AI data center growth could force US utilities to rethink generation plans, BofA says

Get the Tech newsletter
Daily tech — startups, AI labs, chips, the launches that shape the next decade. Free.
- BofA analysts forecast the US will need 230+ GW of new generating capacity over the next five years, but regulated utilities are expected to add only ~93 GW of accredited supply — leaving a gap exceeding 100 GW.
- Data centers alone could add ~125 GW of US electric load through 2030, pushing overall electricity demand growth to a 4.1% CAGR from 2026-2030.
- Large gas turbines are largely sold out through 2030, pushing data center developers toward on-site gas reciprocating engines from manufacturers including Caterpillar, INNIO, Rolls-Royce and Wärtsilä.

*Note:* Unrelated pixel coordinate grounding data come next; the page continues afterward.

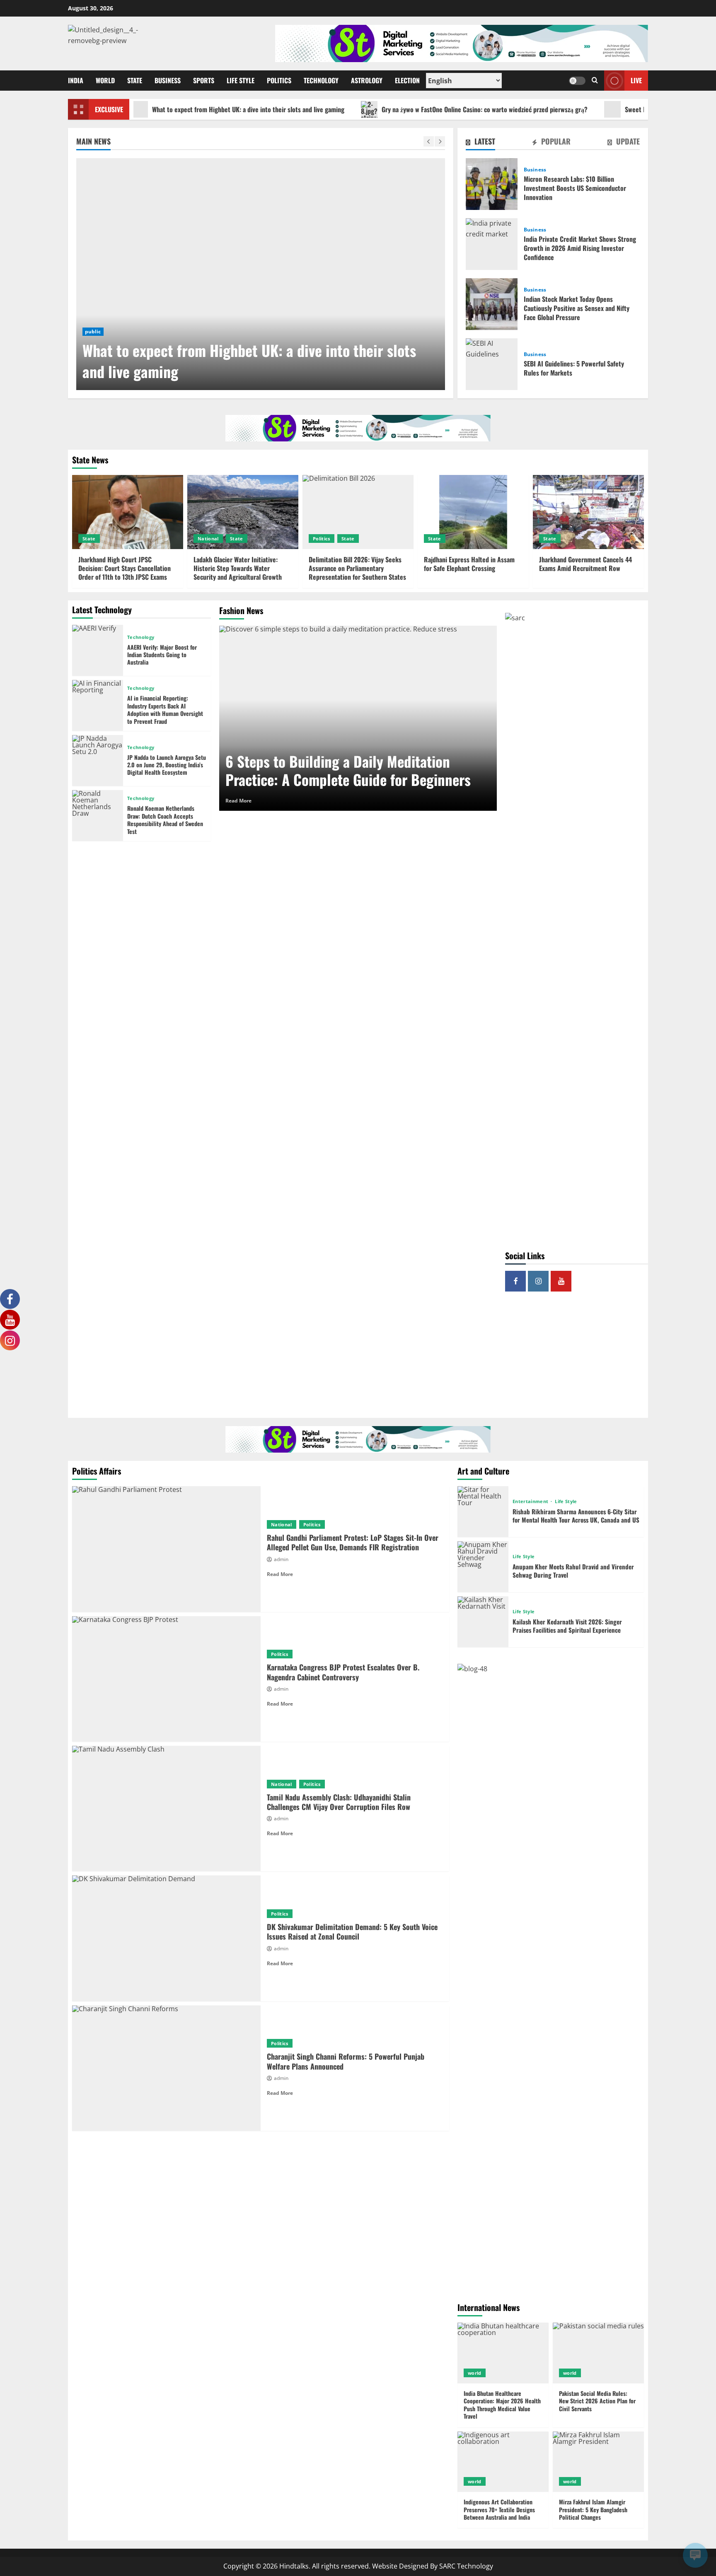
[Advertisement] (576, 1358)
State (134, 80)
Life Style (240, 80)
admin (281, 1559)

- Utilities are delaying or canceling coal plant retirements in Maryland, Wisconsin, Indiana, Utah, Kansas, Nebraska and Mississippi to preserve dispatchable capacity while new generation lags.
- More than 7.5 GW of data center projects with behind-the-meter generation are already under construction, with another 60+ GW in pre-construction, typically paired with grid connections for reliability.
- Transmission projects can take over a decade to build — the Champlain Hudson Power Express took 16 years from planning to energization — limiting how fast new supply can reach load centers.
- Electricity demand is relatively inelastic short-term: a 10% real price increase typically yields only a 1-2% decline in consumption, limiting price-based demand destruction.
Why it matters: The 100+ GW supply gap means utilities must extend coal retirements, deploy behind-the-meter gas engines, and pursue slow transmission upgrades to keep AI infrastructure powered. With demand inelastic — a 10% price hike cuts consumption just 1-2% — utilities and regulators face a hard choice on who absorbs the cost of accelerated buildout before data center pipelines outpace grid capacity.